Élisabeth se sentait mourir en voyant renouveler cette sanglante discussion; elle se pressa de nouveau sur son père, qui lui disait:

—Va, va, laisse-moi mourir, retire-toi.

—Jamais! répondit-elle.


(Les lettres de mademoiselle Cazotte nous apprennent qu'il s'écoula plus de DEUX HEURES dans ces terribles débats!…)


Alors l'homme au bonnet rouge, qui désirait accorder les différents avis:

—Écoutez-moi, petite citoyenne; pour convaincre le citoyen Maillard du civisme de vos sentiments, venez trinquer au salut de la nation et criez avec moi: Vive la liberté, l'égalité ou la mort!

De sa main sanglante, il lui tendit un verre dans lequel les égorgeurs se désaltéraient chacun à leur tour.

Élisabeth prit le verre:

—Oui, je vais boire, dit-elle en détournant les yeux.

Elle tendit sa main pour qu'on lui versât du vin, mais sans cesser d'entourer son père avec son autre bras, car elle craignait que cette proposition ne fût une ruse pour l'éloigner de lui.

—Allons, reprit l'homme, après avoir versé: Vive la liberté, l'égalité ou la mort!

—Vive la liberté, l'égalité ou la mort! répéta la pauvre enfant; et portant le verre à ses lèvres, elle le vida d'un seul trait.

Il y eut une acclamation générale; les hommes qui l'environnaient s'écrièrent:

—Il faut les porter en triomphe!

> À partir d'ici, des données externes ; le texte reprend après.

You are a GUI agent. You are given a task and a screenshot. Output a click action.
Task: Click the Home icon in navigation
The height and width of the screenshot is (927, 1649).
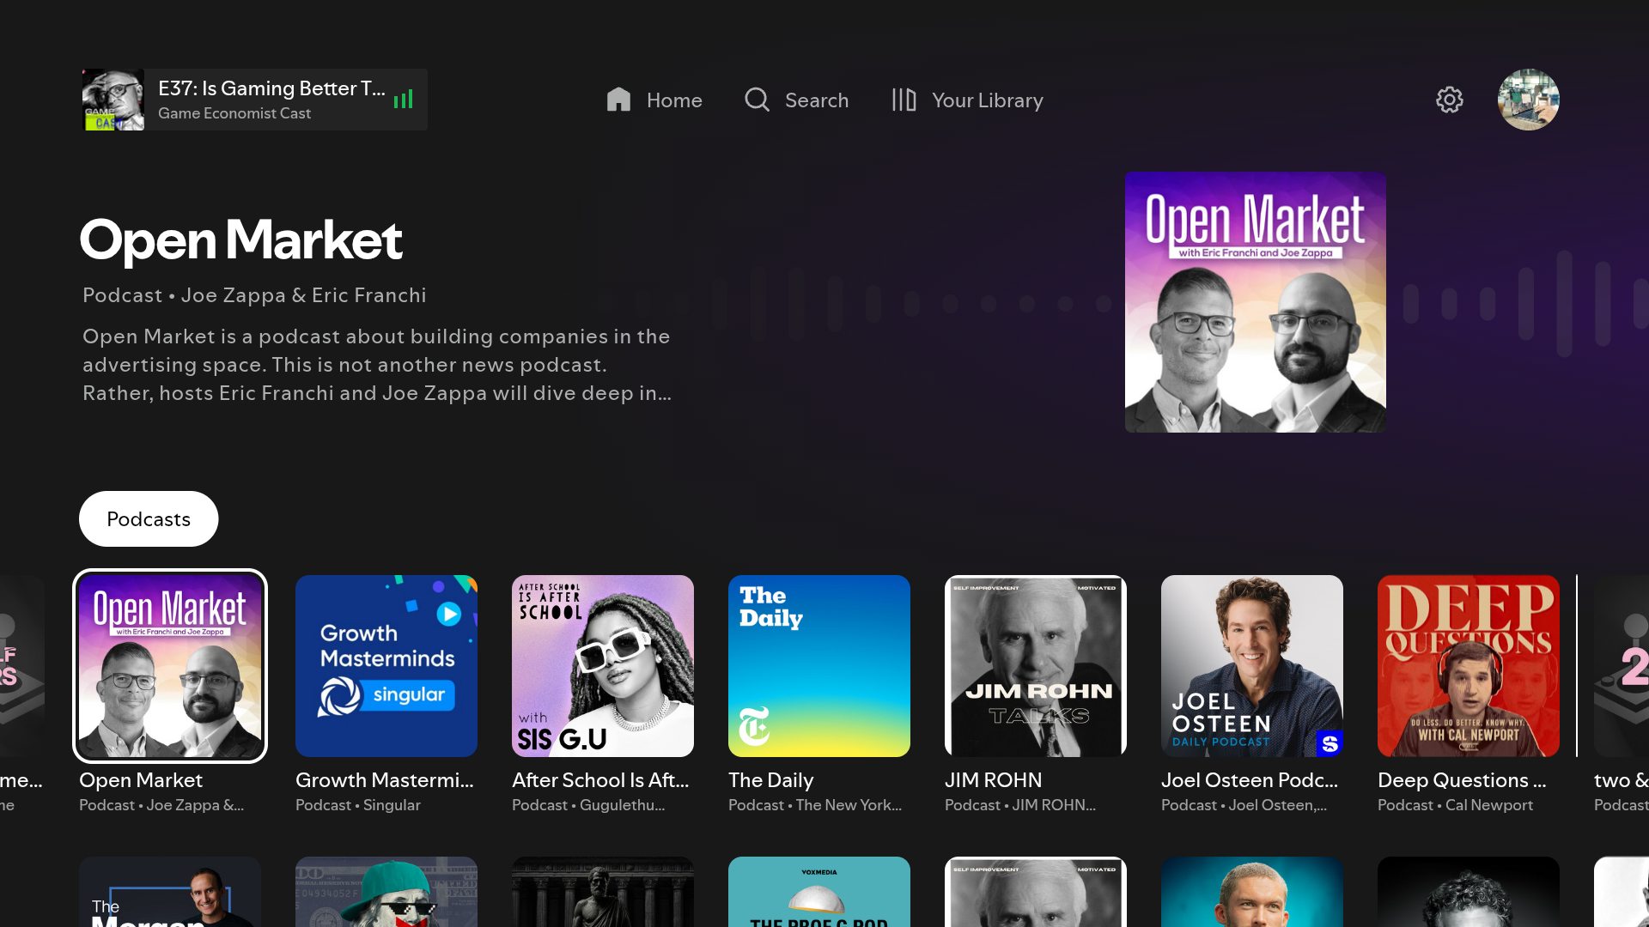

Ils méritent les honneurs du triomphe!

Alors tous les spectateurs, hommes et femmes, se mirent sur deux haies; on apporta deux escabeaux sur lesquels on fit asseoir le père et la fille, et l'on choisit quatre hommes pour les porter. Ceux-ci, les élevant à la hauteur de leurs épaules, les emportèrent hors de la cour de l'Abbaye, aux applaudissements unanimes.

—Place à la vieillesse et à la vertu! s'écriait l'un.

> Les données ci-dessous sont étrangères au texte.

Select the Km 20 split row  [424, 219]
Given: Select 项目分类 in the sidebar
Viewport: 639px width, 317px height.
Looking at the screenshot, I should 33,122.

—Honneur à l'innocence et à la beauté!

Un fiacre venait d'amener de nouveaux prisonniers; on y fait monter Cazotte et sa fille; deux hommes montent avec eux, et le cortége se met en marche au trot de deux chevaux, suivi d'une foule qui criait sans relâche:

—Vive la nation! à bas les aristocrates, les prêtres et les conspirateurs!


Ce fut ainsi qu'on arriva rue Thévenot, où était venue loger madame Cazotte. Élisabeth, jusque-là si courageuse et si forte, tomba évanouie dans les bras de sa mère.

D'affreuses convulsions succédèrent à cet évanouissement, et l'on dut craindre pendant plusieurs jours pour sa vie[9]

[9] M. Michelet, dans l'étrange patois de son Histoire de la Révolution française (t. IV), a raconté différemment cette touchante aventure: «Il y avait, dit-il, à l'Abbaye, une fille charmante, mademoiselle Cazotte, qui s'y était enfermée avec son père. Cazotte, le spirituel visionnaire, auteur d'opéras-comiques, n'en était pas moins très-aristocrate, et il y avait contre lui et ses fils des preuves écrites très-graves. Il n'y avait pas beaucoup de chances qu'on pût le sauver. Maillard accorda à la jeune demoiselle la faveur d'assister au jugement et au massacre (la faveur d'assister au massacre!), de circuler librement. Cette fille courageuse en profita pour capter la faveur des meurtriers; elle les gagna, les charma, conquit leur cœur, et quand son père parut, il ne trouva plus personne qui voulût le tuer.»

Cette manière lâchée de raconter un des plus beaux traits de notre histoire, et cette mauvaise grâce à reconnaître l'héroïsme chez les royalistes, se retrouvent à chaque ligne dans l'historien des écoles.